TEXTE DU DOCUMENT
Hadopi : Pirouette, Cacahuète,... et amende

par Astrid GIRARDEAU
publié le 24 juin 2009 à 11h30
(mis à jour le 24 juin 2009 à 11h40)

A la recherche d'une issue de sortie à la loi Création et Internet, le gouvernement pourrait finalement se rabattre sur l'amende. Oui, celle-là même que la ministre de la culture Christine Albanel, a vivement combattu lors des débats à l'Assemblée nationale.

La semaine dernière, le ministère nous indiquait vouloir revenir au délit de contrefaçon. En ajoutant simplement, une troisième peine, la coupure de l'accès à Internet, à celles déjà prévues par le code pénal (3 ans de prison et de 300000 euros d'amende). Finalement, il aurait décidé d'ajouter une deuxième cartouche à l'arsenal répressif de la loi, indique ce matin la Tribune . Selon le quotidien, le texte soumis vendredi dernier au Conseil d'Etat comporte un projet de décret qui permettrait d'infliger aux internautes une amende de 5e catégorie (1500 euros, et 3000 euros en cas de récidive). Non pour téléchargement de fichiers protégés par le droit d'auteur, mais pour non-sécurisation de son accès Internet.

LISTE
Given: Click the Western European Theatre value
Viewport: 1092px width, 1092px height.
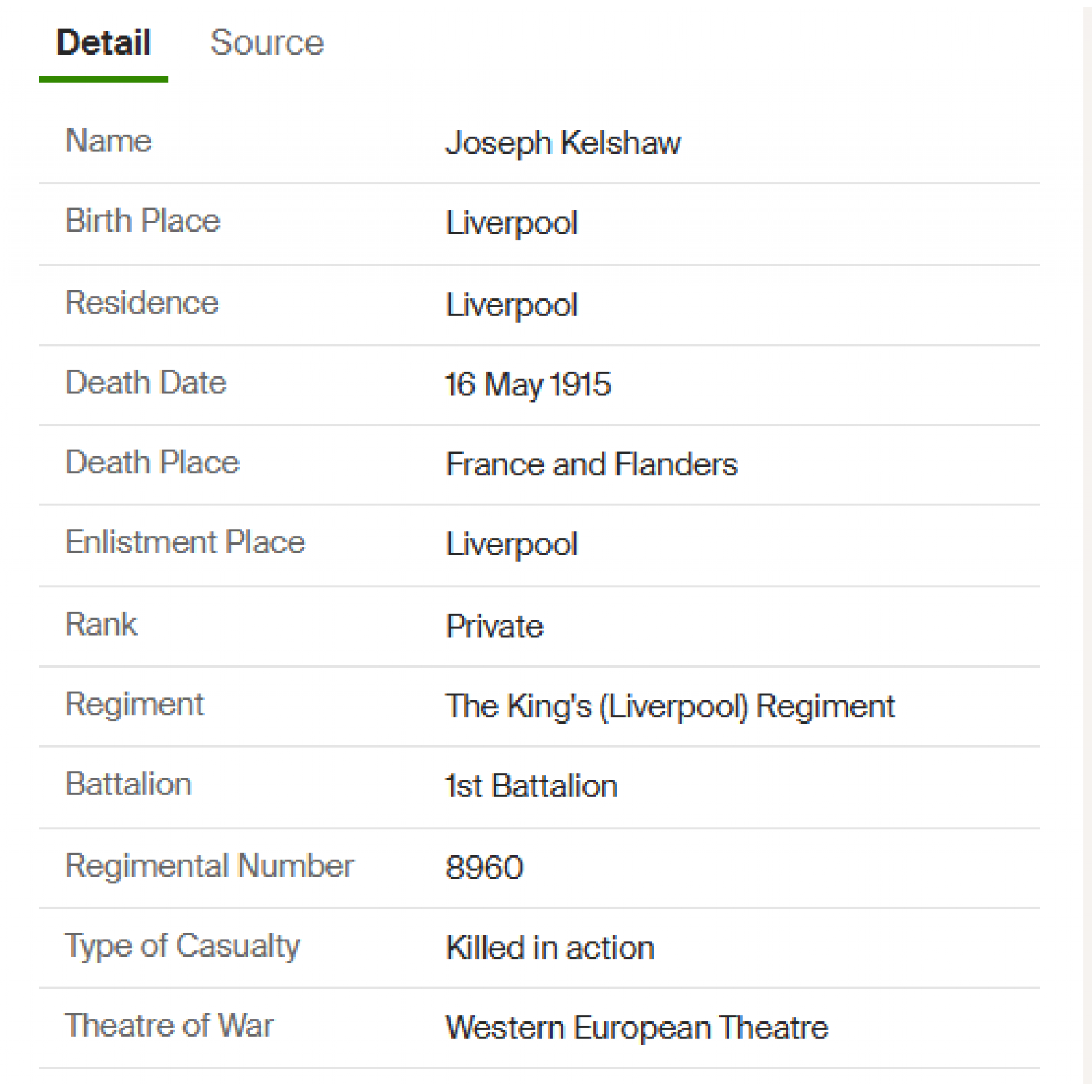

--

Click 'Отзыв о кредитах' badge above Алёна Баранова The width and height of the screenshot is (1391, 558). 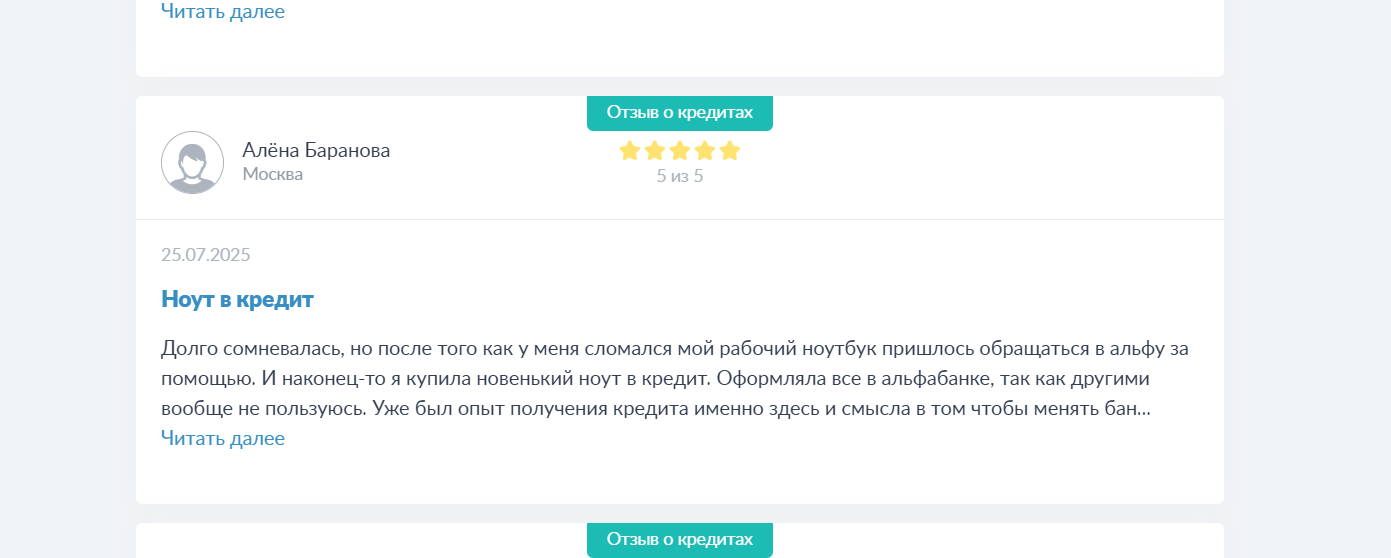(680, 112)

CONSIGNES
A: Pouvez-vous recopier le passage de l'article sur Hadopi qui commence par « A la recherche » et se termine par « à l'Assemblée nationale. » ?
B: Pourriez-vous prolonger l'article sur Hadopi au-delà de sa dernière phrase ?

CORRIGÉ
A:
A la recherche d'une issue de sortie à la loi Création et Internet, le gouvernement pourrait finalement se rabattre sur l'amende. Oui, celle-là même que la ministre de la culture Christine Albanel, a vivement combattu lors des débats à l'Assemblée nationale.

B:
A peine écartée, la fameuse surveillance de la connexion reviendrait donc par la grande porte. Selon la Tribune , l'amende serait adressée, après un message d'avertissement envoyé par l'Hadopi, au titulaire d'une connexion pour avoir «laissé par négligence, au moyen de son accès à Internet, un tiers commettre une contrefaçon» . Sur le modèle des infractions au code de la route, un tel système a l'avantage d'être immédiatement applicable et de traiter les infractions en gros volume sur simple «présomption de culpabilité» . Ca sera à l'internaute d'apporter la preuve qu'il n'a pas commis de contrefaçon.

Le Conseil constitutionnel, dans sa décision du 10 juin, a estimé que «le législateur ne saurait instituer de présomption de culpabilité en matière répressive» . Mais il a ajouté que, «toutefois, à titre exceptionnel, de telles présomptions peuvent être établies, notamment en matière contraventionnelle» . C'est-à-dire pour les amendes. A cela, il a ajouté trois conditions : «dès lors qu'elles ne revêtent pas de caractère irréfragable, qu'est assuré le respect des droits de la défense et que les faits induisent raisonnablement la vraisemblance de l'imputabilité» .

On aurait donc un système à double tir : un délit de négligence sanctionné par une amende 1500 euros, et un délit pour contrefaçon qui prévoit 3 ans de prison, 300000 euros d’amende et la coupure de l'accès Internet.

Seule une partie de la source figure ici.